◆ TASK TO COMPLETE ◆
Your response should consist of the data that follows, repeated in full without alteration.

◆ RECORDS SHOWN ◆
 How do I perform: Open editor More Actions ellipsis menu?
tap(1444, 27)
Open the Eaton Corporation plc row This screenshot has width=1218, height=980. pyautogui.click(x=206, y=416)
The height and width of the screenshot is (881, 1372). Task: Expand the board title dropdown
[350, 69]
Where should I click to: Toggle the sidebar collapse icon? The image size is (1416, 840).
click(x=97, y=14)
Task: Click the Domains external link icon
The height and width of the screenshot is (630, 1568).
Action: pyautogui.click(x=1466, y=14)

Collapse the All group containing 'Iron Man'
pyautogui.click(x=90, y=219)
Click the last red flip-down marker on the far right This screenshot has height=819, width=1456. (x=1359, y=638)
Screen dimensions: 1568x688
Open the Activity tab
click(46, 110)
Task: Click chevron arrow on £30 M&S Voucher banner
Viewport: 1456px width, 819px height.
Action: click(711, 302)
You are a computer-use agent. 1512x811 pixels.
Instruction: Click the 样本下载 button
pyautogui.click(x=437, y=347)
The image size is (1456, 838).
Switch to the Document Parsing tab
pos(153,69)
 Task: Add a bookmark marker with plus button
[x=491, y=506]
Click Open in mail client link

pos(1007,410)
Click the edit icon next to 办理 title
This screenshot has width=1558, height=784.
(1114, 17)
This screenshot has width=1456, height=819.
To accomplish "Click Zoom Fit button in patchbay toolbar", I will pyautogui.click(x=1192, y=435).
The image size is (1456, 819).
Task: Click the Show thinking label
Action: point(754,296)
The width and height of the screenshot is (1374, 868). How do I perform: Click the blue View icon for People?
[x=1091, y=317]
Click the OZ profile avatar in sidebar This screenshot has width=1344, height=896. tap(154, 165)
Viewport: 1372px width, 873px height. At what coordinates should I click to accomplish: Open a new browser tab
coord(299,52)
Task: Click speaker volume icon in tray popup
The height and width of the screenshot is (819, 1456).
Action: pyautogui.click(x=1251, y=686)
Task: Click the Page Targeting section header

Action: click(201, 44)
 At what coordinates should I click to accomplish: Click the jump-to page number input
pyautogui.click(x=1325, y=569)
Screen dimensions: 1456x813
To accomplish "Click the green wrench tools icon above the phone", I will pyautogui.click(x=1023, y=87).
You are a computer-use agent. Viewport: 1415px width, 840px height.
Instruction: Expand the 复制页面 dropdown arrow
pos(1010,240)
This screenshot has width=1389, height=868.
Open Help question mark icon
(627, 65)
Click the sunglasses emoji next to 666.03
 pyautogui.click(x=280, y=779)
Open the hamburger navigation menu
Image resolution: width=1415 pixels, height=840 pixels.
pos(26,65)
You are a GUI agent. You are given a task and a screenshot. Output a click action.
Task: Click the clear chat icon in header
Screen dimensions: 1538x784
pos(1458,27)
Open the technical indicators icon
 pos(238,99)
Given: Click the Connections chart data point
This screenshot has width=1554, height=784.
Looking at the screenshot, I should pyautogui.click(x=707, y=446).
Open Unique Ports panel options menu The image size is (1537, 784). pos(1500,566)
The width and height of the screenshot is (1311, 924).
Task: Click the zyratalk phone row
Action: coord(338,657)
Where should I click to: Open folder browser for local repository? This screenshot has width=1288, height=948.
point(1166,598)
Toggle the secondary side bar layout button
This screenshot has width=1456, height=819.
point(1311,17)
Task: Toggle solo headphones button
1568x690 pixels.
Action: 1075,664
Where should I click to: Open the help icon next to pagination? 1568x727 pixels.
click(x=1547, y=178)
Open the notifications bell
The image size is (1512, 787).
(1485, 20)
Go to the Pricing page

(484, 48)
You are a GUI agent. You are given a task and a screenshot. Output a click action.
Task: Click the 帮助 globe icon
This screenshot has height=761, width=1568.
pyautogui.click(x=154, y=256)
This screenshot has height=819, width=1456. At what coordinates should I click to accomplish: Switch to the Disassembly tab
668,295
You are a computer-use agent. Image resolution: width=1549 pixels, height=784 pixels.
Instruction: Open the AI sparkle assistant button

◆ ANSWER SECTION ◆
 How do I perform: Open editor More Actions ellipsis menu?
tap(1444, 27)
Open the Eaton Corporation plc row This screenshot has width=1218, height=980. pyautogui.click(x=206, y=416)
The height and width of the screenshot is (881, 1372). Task: Expand the board title dropdown
[350, 69]
Where should I click to: Toggle the sidebar collapse icon? The image size is (1416, 840).
click(x=97, y=14)
Task: Click the Domains external link icon
The height and width of the screenshot is (630, 1568).
Action: pyautogui.click(x=1466, y=14)

Collapse the All group containing 'Iron Man'
pyautogui.click(x=90, y=219)
Click the last red flip-down marker on the far right This screenshot has height=819, width=1456. (x=1359, y=638)
Screen dimensions: 1568x688
Open the Activity tab
click(46, 110)
Task: Click chevron arrow on £30 M&S Voucher banner
Viewport: 1456px width, 819px height.
Action: click(711, 302)
You are a computer-use agent. 1512x811 pixels.
Instruction: Click the 样本下载 button
pyautogui.click(x=437, y=347)
The image size is (1456, 838).
Switch to the Document Parsing tab
pos(153,69)
 Task: Add a bookmark marker with plus button
[x=491, y=506]
Click Open in mail client link

pos(1007,410)
Click the edit icon next to 办理 title
This screenshot has width=1558, height=784.
(1114, 17)
This screenshot has width=1456, height=819.
To accomplish "Click Zoom Fit button in patchbay toolbar", I will pyautogui.click(x=1192, y=435).
The image size is (1456, 819).
Task: Click the Show thinking label
Action: point(754,296)
The width and height of the screenshot is (1374, 868). How do I perform: Click the blue View icon for People?
[x=1091, y=317]
Click the OZ profile avatar in sidebar This screenshot has width=1344, height=896. tap(154, 165)
Viewport: 1372px width, 873px height. At what coordinates should I click to accomplish: Open a new browser tab
coord(299,52)
Task: Click speaker volume icon in tray popup
The height and width of the screenshot is (819, 1456).
Action: pyautogui.click(x=1251, y=686)
Task: Click the Page Targeting section header

Action: click(201, 44)
 At what coordinates should I click to accomplish: Click the jump-to page number input
pyautogui.click(x=1325, y=569)
Screen dimensions: 1456x813
To accomplish "Click the green wrench tools icon above the phone", I will pyautogui.click(x=1023, y=87).
You are a computer-use agent. Viewport: 1415px width, 840px height.
Instruction: Expand the 复制页面 dropdown arrow
pos(1010,240)
This screenshot has width=1389, height=868.
Open Help question mark icon
(627, 65)
Click the sunglasses emoji next to 666.03
 pyautogui.click(x=280, y=779)
Open the hamburger navigation menu
Image resolution: width=1415 pixels, height=840 pixels.
pos(26,65)
You are a GUI agent. You are given a task and a screenshot. Output a click action.
Task: Click the clear chat icon in header
Screen dimensions: 1538x784
pos(1458,27)
Open the technical indicators icon
 pos(238,99)
Given: Click the Connections chart data point
This screenshot has width=1554, height=784.
Looking at the screenshot, I should pyautogui.click(x=707, y=446).
Open Unique Ports panel options menu The image size is (1537, 784). pos(1500,566)
The width and height of the screenshot is (1311, 924).
Task: Click the zyratalk phone row
Action: coord(338,657)
Where should I click to: Open folder browser for local repository? This screenshot has width=1288, height=948.
point(1166,598)
Toggle the secondary side bar layout button
This screenshot has width=1456, height=819.
point(1311,17)
Task: Toggle solo headphones button
1568x690 pixels.
Action: 1075,664
Where should I click to: Open the help icon next to pagination? 1568x727 pixels.
click(x=1547, y=178)
Open the notifications bell
The image size is (1512, 787).
(1485, 20)
Go to the Pricing page

(484, 48)
You are a GUI agent. You are given a task and a screenshot. Output a click action.
Task: Click the 帮助 globe icon
This screenshot has height=761, width=1568.
pyautogui.click(x=154, y=256)
This screenshot has height=819, width=1456. At what coordinates should I click to accomplish: Switch to the Disassembly tab
668,295
You are a computer-use agent. Image resolution: width=1549 pixels, height=784 pixels.
Instruction: Open the AI sparkle assistant button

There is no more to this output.